__INSTRUCTIONS TO FOLLOW__
Look for the string "info" in the material below. Copy every line where you find it.

↓

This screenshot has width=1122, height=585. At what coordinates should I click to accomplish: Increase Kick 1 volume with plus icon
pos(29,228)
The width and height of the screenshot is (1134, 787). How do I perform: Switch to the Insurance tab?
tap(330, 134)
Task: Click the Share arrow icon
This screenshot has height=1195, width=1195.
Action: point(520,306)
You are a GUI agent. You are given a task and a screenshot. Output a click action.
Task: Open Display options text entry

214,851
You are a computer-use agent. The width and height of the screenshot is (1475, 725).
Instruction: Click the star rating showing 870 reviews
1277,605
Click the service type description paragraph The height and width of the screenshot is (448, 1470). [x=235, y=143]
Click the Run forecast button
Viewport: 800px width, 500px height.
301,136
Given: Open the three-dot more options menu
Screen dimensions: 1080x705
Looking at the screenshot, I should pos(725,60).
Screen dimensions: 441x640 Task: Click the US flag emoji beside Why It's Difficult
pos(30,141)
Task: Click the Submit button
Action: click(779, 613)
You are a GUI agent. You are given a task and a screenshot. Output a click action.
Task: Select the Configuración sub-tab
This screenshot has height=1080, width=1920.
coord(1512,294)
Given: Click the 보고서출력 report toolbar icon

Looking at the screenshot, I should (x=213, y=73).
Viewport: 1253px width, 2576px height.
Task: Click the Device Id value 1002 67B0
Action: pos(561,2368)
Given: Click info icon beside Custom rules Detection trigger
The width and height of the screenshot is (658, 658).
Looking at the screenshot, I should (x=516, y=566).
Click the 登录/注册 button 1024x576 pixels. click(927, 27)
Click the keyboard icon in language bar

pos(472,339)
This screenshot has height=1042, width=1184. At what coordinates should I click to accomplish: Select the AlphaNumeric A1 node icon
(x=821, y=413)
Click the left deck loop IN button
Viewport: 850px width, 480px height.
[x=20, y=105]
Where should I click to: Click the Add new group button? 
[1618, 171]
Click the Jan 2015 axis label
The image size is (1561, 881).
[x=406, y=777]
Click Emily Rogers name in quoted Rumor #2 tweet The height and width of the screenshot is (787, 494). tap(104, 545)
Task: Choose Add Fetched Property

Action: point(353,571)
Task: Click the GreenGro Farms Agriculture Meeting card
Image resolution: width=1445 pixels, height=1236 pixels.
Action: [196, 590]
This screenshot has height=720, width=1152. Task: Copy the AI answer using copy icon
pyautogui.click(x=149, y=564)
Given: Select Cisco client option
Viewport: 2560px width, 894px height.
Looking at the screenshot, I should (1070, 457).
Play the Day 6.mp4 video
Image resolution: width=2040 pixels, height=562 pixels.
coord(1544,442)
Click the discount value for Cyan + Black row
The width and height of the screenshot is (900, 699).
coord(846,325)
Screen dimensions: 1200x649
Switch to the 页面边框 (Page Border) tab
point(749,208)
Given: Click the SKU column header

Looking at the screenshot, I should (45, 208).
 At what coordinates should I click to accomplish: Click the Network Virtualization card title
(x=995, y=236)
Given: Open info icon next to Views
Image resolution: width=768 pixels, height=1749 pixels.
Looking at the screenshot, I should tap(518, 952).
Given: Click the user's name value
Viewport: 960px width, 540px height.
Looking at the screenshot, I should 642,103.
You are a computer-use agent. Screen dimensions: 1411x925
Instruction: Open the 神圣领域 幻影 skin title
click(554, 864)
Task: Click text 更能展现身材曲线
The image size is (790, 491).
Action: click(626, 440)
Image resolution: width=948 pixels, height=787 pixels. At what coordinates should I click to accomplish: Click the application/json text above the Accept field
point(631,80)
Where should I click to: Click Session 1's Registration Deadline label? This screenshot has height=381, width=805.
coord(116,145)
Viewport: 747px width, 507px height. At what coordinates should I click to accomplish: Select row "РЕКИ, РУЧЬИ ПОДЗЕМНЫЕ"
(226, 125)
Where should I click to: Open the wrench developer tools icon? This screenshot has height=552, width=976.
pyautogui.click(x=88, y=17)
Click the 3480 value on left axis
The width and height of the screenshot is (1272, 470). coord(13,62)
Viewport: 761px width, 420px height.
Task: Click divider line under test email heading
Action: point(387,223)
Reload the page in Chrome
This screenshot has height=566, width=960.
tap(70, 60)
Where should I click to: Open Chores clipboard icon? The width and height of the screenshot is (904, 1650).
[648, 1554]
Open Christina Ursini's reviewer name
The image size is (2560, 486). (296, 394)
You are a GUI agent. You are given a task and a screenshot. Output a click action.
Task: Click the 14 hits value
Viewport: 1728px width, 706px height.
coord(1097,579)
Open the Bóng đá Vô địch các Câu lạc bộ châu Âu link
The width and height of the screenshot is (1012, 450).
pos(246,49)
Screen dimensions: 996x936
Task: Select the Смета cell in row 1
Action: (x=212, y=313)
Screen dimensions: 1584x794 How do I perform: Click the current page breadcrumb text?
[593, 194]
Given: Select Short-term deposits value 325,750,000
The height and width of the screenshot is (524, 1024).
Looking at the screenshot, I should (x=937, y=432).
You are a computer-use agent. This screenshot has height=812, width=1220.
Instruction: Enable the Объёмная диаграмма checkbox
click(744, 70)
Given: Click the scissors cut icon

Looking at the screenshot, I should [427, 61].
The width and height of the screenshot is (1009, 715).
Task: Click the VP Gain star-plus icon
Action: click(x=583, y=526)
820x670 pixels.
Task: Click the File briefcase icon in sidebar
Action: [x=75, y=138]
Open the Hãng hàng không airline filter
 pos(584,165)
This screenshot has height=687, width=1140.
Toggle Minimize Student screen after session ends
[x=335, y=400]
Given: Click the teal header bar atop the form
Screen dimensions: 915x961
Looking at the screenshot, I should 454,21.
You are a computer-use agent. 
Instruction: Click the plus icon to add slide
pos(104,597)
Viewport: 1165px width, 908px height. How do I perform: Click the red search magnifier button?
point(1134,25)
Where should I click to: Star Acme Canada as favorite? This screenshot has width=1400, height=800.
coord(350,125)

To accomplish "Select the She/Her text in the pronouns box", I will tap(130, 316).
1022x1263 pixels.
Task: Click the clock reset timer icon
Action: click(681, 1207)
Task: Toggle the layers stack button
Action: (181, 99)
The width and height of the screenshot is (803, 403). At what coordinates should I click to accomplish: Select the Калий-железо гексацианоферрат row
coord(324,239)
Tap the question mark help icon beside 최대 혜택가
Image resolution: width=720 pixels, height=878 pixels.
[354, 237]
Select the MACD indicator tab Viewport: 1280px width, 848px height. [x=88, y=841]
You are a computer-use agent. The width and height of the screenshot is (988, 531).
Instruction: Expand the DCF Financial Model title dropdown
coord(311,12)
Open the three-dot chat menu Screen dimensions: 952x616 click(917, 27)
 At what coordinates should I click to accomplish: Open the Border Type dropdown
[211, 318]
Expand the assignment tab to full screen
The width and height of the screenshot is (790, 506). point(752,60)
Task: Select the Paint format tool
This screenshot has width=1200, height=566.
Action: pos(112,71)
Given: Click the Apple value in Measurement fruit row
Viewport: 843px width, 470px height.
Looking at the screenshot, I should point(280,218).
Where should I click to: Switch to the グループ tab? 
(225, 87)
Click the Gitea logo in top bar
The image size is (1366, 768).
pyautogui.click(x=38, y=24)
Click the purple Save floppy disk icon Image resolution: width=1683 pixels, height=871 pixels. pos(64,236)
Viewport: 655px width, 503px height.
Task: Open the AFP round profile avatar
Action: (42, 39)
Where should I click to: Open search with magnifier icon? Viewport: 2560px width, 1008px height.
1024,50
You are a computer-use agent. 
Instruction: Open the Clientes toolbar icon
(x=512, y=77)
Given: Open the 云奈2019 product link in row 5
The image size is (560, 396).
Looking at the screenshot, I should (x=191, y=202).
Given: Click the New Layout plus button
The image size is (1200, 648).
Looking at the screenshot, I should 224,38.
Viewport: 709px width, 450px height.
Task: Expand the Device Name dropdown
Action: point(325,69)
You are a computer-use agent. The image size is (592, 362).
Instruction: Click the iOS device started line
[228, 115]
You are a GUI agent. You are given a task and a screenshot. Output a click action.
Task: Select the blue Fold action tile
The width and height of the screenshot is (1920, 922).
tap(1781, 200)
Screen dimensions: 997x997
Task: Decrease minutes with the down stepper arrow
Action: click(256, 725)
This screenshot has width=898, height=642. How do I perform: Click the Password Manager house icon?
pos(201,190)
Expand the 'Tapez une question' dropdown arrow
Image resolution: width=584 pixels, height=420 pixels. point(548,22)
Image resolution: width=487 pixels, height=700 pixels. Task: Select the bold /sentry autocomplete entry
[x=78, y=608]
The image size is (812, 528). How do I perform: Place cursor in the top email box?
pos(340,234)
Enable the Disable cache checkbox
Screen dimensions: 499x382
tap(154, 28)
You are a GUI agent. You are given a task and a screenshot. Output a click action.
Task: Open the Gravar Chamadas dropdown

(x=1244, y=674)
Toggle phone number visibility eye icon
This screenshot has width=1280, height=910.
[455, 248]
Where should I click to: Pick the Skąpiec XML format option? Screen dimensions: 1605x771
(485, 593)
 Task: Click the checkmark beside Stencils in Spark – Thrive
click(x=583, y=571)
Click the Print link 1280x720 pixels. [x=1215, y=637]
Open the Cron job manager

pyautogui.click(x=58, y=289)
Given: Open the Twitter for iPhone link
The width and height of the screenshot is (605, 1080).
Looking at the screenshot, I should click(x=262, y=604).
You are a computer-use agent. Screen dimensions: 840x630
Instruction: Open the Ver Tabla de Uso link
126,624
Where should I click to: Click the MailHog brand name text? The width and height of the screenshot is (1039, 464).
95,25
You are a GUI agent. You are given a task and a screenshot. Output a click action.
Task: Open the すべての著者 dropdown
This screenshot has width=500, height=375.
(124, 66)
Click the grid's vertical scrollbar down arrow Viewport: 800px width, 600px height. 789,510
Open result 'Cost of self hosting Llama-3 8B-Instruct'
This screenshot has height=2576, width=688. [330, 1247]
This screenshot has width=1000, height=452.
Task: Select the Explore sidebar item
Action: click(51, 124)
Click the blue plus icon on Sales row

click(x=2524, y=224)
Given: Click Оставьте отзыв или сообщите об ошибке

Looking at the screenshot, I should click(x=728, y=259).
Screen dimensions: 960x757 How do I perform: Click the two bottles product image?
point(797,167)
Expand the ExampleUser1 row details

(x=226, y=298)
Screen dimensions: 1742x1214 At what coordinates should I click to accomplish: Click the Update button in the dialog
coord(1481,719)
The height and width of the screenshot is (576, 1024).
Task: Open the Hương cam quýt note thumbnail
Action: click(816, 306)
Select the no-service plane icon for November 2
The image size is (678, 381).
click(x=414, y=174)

↑

__EXERCISE RESPONSE__
Given: Click info icon beside Custom rules Detection trigger
Given: Open info icon next to Views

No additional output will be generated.